-------- Text extract --------
Critique of an apologia for Santa Claus
24 Hour Party People/A Response to Brabazon
The Beginning is the End of the Beginning: Regarding Watchmen
Dissenters Filmed: Two Documentaries from Public Intellectuals
The Elusive Universe: Is modern physics a branch of cultural anthropology?
The Merely Electric: Blade Runner and the Ubermensch
Acknowledgments
I would like to thank my family—Gloria and Stanley Green, Shanks, and Clifford. I also thank Bob, Michelle, and Jeff Mezzone, and Amanda Nelson, who provided unquantifiable support over the years and without whom this book would not exist.
I also express my great thanks to three folks in particular who informed this collection: John Judge of the Coalition on Political Assassinations, for serving as a continual inspiration; Jim DiEugenio, who first published several of these pieces in this book at CTKA.net, home of the former Probe Magazine; and Ben Rogers, archivist of Poage Legislative Library at the University of Baylor, who assisted me often in obtaining historical materials for my work.
I would also like to thank Christopher GauthierDickey and Harry S. Long, as we remain brothers and sole members of the Honors Club; and Dwayne Vincik, James and Bethany Dickey, and Ralphie Salinas for tolerating my various personal eccentricities and brazen affection for the films of Werner Herzog. I also thank my webmaster, Randy Kelly, for being so consistently positive, and Kristy Kelly, Jacky Keyes, and Lydia Manriquez for being so welcoming. I’d like to thank all the folks I’ve met over the years at COPA, including Mike Nurko, Robert Falotico, John Geraghty, Randy Benson, Ramann Shukla, Judge Joe Brown, Lisa Pease, William Turner, Cynthia McKinney, Jim Douglass, Shane O’Sullivan, Ralph Cole, T. Carter, and my philosophizing roomie, Carl Hannah Montana
Chatski. Thanks to Len Osanic and Black Op Radio for providing an outlet for myself and other historical researchers everywhere.
There were many people who assisted with this book through kibitzing, chatting, emotional support, and/or serving as role models: Jedediah Laub-Klein, A. J. Weberman, Lachy Hulme, Jayne Stahl, John Kelin, Mark Crispin Miller, Robert Groden, David Abraham, Jeff Worcester at JFKMI, Richard Bartholomew, Lyndon Barsten, Michael Parenti, Naomi Klein, Peter Dale Scott, Jeremy Scahill, Dawn Meredith, Jeffrey Cass, Nafeez Ahmed, Nathaniel Heidenheimer, Ed (Treefrog) Sherry, and Tara Brabazon. And then there are some folks who provided kibitzing, chatting, emotional support, and served as role models while also playing poker: Jim Buckelew, Chad Toepperwein, Grant Ellis, and Robert Danels.
Thanks also to Bill Hampton, whose communication meant a great deal to me. Long live Fred!
Much love to all.
--------
## Given task 1
Do these statements agree with the acknowledgments? Answer yes or no for each, quoting the words that decide it. (a) Ben Rogers works as an archivist at a library at the University of Baylor. (b) Jim DiEugenio first published several of the book's pieces at CTKA.net. (c) Randy Kelly is thanked as the author's editor.
## Given task 2
According to the acknowledgments, who is thanked for providing an outlet for the author and other historical researchers?
## Given task 3
Pick up the acknowledgments after their last line and keep writing.
-------- Collected data --------
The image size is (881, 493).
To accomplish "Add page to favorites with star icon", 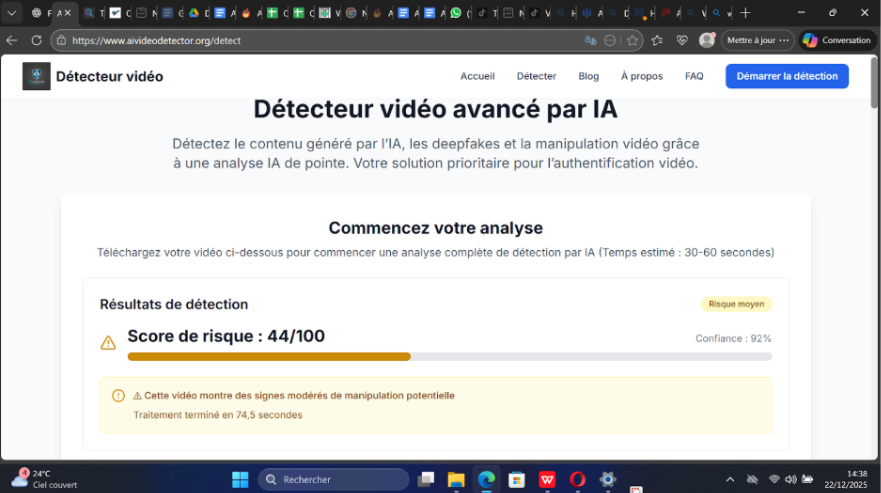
--------
## Task answer 1
(a) Yes: "Ben Rogers, archivist of Poage Legislative Library at the University of Baylor"
(b) Yes: "Jim DiEugenio, who first published several of these pieces in this book at CTKA.net"
(c) No: "my webmaster, Randy Kelly"

## Task answer 2
Len Osanic and Black Op Radio.

## Task answer 3
Glossary of Common Terms
Political discussions can sometimes become a Babel Tower cacophony, as people talk over each other without ever arriving at common ground. I want to avoid confusion in this book and explain precisely what I mean when certain terms are used, so please refer to the following glossary when necessary.
If a term defined in this glossary appears in another definition, it is italicized.
American Values: The belief in the inherent goodness of American intentions and the rightness of our collective cause, without any reference to what is sometimes called ‘the external world.’
Anti-American: This is a broad term that implies resistance to American Values. This can include such activity as thinking, reading books or magazines outside the range provided by your local airport, speaking to other people about topics that are not established by television, and other forms of revolutionary terrorism. This should not be confused with one who is Anti-Swede; as the name implies, this would be simply be a person with an aversion to Ingmar Bergman films.
Bad American: A corrective supplied by Bill O’Reilly, when he announced that he would no longer label people who resisted the Iraq War as un-American.
These degenerate infidels would, he said, now be referred by him as Bad Americans.
Bad Americans are stupid and going to Hell, but should not be immediately imprisoned unless there are additional crimes such as suspected thinking.
Conspiracy Nut: Any individual who asserts that persons of great power and influence may, like all other humans, take actions in pursuit of their perceived interests.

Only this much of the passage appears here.